Si le film pèche sur un point c’est celui de la tentative de pureté filmique, dans une volonté passionnée de s’éloigner le plus possible du «reportage» télévisuel, du cinéma didactique et historique, quoique dans la recherche de réponses il ne peut pas se passer du témoignage direct, avec les personnages réels qui parlent au cinéaste et à la caméra, c’est à dire aux spectateurs. Le tout a un style d’une grande sobriété d’exposition, dédramatisée sauf exception, car il tentait d’épargner le discours général de tout recours au scandale et à l’exploitation visuelle de la souffrance. Mais par ce choix, le film exige des spectateurs –et avant tout des jeunes générations qui pour la plupart n’ont pas vécu les vicissitudes de la dictature- qu’ils se nourrissent d’un contexte qui dépasse la maigre information des légendes initiales où le film fait référence à la période en question.
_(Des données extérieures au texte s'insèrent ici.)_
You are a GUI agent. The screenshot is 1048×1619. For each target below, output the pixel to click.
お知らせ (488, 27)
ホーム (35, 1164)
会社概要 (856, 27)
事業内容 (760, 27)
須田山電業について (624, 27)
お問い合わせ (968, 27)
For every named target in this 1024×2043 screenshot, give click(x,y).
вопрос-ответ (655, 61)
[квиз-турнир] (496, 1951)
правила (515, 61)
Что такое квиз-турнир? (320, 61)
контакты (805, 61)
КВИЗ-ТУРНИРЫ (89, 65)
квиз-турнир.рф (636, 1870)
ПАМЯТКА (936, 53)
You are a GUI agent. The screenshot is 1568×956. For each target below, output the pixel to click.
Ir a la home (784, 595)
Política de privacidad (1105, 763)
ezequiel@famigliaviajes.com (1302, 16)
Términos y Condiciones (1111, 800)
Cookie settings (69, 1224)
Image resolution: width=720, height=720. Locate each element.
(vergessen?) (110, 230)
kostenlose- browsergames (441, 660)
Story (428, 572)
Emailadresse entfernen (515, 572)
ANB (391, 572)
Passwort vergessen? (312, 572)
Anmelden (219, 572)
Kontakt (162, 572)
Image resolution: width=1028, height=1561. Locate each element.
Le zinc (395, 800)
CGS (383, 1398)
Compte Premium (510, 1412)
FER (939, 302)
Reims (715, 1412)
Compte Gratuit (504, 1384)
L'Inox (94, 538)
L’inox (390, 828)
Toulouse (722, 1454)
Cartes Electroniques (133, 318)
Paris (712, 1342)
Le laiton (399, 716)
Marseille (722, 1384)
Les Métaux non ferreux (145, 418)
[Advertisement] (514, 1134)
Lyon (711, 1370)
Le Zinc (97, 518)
En effet, sauf pour nous autres, qui avons vécu cette époque-là, les noms d’Alejandro Otero, de Jesse Macchi ou d’Henry Engler, pour n’en citer que quelques-uns, ne doivent pas avoir la résonance historique nécessaire pour donner tout son , sens à ce documentaire.

Le seul fait, insolite, de réunir, des années après les faits, Tupamaros, policiers et militaires, donne au film une dimension imposante, même si ses effets seront appréciés par chacun de façon diverse. Comment les jeunes peuvent-ils, après l’incroyable hiatus culturel de la dictature et les 20 ans de difficile reconstruction nationale- évaluer le document qu’ils regardent? Pourquoi ne pas apprendre au passage la dimension individuelle remarquable de plusieurs de ces personnages qui témoignent? Otero a été l’un des policiers les plus efficaces (et dont la conduite a été paradoxalement la plus correcte éthiquement) dans la répression contre les Tupamaros; Jesse Macchi a été une des leader des Tupamaros qui a fui dans la spectaculaire évasion de la prison des femmes de Punta Carretas et Engler, en 2004, a été candidat au prix Nobel de médecine pour ses recherches sur la maladie d’Alzheimer. Ou des informations moins importantes, signaler par exemple que par le surnom de Ñato, Rosencof parle d’Eleuterio Fernández Huidobro, et que l’ingénieuse invention de «réinventer le morse», et de communiquer ainsi à travers les murs («13 ans à parler à coups de phalanges»), et l’un des grands thèmes du livre Memorias del calabozo de Rosencof et F. Huidobro.

Le nouveau cinéma uruguayen, si remarquable depuis 20 ans, a tardé à affronter son passé dictatorial avec les pratiques novatrices et brillantes du documentaire contemporain. Les Argentins et les Chiliens, en comparaison, ont gagné la partie. Ce qui fait que le retour d’un grand cinéaste comme Handler au pays n’a été ni gratuit ni superficiel: il a donné deux documentaires brillants, Aparte et Decile a Mario que no vuelva; son talent de cinéaste y devient «la leçon du maître»: il faut faire que le cinéma serve la réflexion, l’intelligence, pour «restaurer» l’âme nationale et individuelle. S’il faut tirer une leçon des décennies de dictature militaire et de retour à la démocratie, c’est que la lutte pour la justice et contre la barbarie reste toujours d’actualité. Et que le talent consacré à raconter les histoires au cinéma doit continuer à manier, élargir et rénover son langage.